But despite his official cause of death being widely accepted as acral lentiginous melanoma, nearly three decades later, his granddaughter, Donisha Prendergast, a documentary film-maker, is controversially claiming that the real cause of Marley's death was deliberate poisoning.

The 25-year-old, who lives in Kingston, Jamaica, was in the United Kingdom filming a documentary on Rastafari. She told The Voice: "Somebody killed him. Look at history, it shows us what they do to our leaders. He was a healthy man who exercised regularly. I would love to believe that he died of natural causes, but history won't allow me to. I believe he was poisoned."

Prendergast is the daughter of Sharon Marley Prendergast, who Bob adopted when he married her mother Rita. The young film-maker refuses to accept reports that her grandfather's death was a naturalone, and makes the astonishing claim that he was poisoned by "political interests who feared his outspokenness to educate the masses about the Babylon system."

Prendergast said: "Every time I look at a Rasta man I can't help but remember my grandfather. Bob Marley was reggae music in a lot of ways. He wasn't just speaking to entertain people or to make a dollar, instead what he was saying cost him his life.

"His life has inspired me to explore Rasta around the world. I wanted to know what Rasta was like around the world. I thought I was just going to see the roots and evolution, but Rasta is a cultural expression.

"Not everybody who wears dreadlocks or smokes weed will claim to be Rasta, but they're expressing Rasta in a certain essence, so it's just about understanding that."

Her documentary, Rasta: A Soul's Journey, will examine how Rastafarian communities have evolved in the UK, United States, Israel, India, Jamaica, South Africa, Ethiopia and Canada.

Prendergast will meet people who have chosen a Rastafarian lifestyle and she hopes viewers will be enlightened about who Rastas are and how they live. Her main goal is to remind black people that they are African and that Africa is accessible today.

She said: "Rastas are very secretive and mystical people. We don't believe in giving a lot of our energies to this world, instead we keep it in our community, as we are building a nation of African-minded people.

"There is a lot to do in Africa. That's where my grandmother currently lives. The media has told us a lot of lies; it's up to us to really seek truth and remember that we only know what they tell us," she told The Voice.

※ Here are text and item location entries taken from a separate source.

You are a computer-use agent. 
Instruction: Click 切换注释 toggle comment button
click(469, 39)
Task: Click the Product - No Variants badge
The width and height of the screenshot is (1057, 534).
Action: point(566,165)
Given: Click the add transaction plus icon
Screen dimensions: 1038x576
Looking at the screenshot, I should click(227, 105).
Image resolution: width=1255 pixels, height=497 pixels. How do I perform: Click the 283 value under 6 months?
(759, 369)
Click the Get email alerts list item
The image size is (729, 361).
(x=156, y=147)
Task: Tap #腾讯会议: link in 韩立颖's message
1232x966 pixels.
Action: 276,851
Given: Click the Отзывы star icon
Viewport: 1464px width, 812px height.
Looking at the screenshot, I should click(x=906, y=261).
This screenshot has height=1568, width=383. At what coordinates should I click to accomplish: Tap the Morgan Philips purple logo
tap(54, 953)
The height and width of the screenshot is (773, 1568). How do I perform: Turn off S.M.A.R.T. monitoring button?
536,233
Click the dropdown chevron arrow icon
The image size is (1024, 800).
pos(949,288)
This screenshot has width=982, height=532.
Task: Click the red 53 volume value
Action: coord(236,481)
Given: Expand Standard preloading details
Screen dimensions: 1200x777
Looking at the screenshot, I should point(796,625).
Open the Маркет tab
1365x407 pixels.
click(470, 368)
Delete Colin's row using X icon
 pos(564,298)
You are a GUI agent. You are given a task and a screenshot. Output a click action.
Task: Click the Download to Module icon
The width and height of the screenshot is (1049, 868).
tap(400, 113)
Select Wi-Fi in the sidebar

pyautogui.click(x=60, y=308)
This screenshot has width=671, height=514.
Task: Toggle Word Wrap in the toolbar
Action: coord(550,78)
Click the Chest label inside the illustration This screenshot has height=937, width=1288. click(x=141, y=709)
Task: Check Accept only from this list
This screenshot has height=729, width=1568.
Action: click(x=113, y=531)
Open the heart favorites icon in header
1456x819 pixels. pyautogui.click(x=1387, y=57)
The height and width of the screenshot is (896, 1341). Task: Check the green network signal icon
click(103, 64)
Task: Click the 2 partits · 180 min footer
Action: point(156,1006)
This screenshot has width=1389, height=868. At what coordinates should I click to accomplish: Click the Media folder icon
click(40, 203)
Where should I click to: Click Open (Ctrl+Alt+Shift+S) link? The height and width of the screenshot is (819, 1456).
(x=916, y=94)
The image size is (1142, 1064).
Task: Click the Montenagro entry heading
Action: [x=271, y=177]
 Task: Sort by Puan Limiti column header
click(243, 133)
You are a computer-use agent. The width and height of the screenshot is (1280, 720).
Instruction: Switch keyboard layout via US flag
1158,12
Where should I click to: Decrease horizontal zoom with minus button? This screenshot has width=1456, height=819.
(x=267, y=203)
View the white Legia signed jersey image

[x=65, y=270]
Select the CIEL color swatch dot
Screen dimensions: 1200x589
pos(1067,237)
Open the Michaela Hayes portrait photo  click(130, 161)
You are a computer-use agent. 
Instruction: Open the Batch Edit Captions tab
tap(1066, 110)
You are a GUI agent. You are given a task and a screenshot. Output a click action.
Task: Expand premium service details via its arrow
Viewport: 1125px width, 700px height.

Prendergast also wants to educate those of African heritage about the importance of embracing their natural identity instead of adapting to the white aesthetic of straight hair and fair skin.

"It's important to embrace African identity. Rasta is the only movement that is keeping Africa alive. Look at my hair. The fact that I've allowed my hair to grow naturally is an African expression. One must come to know oneself outside of what the westerners teach.

"My family are Rasta. We are all African and the Western society deceives us and forces us to conform, and it doesn't suit us. I stopped wearing jeans because I don't like how men respond to me. So now I wear skirts. My gran lives in Africa and has lived there for the past three years.

"I'm not looking for awards from the film, but instead I want to expose people to themselves. This film will go international and will be shown theatrically in schools. We want to take it all over the world."

Despite plans for the film to be broadcast internationally, she said what satisfies her most is knowing that Bob would be happy to see her doing what he would have wanted her to.

She said: "The system of Babylon that my grandfather talks about, is it real? The fact that I have to spend money to eat, I can't pick a fruit off a tree because somebody may sue me. There are hungry people in this world when others' bellies are too full. Let's not ignore these things. Where is the justice and the love in this world?"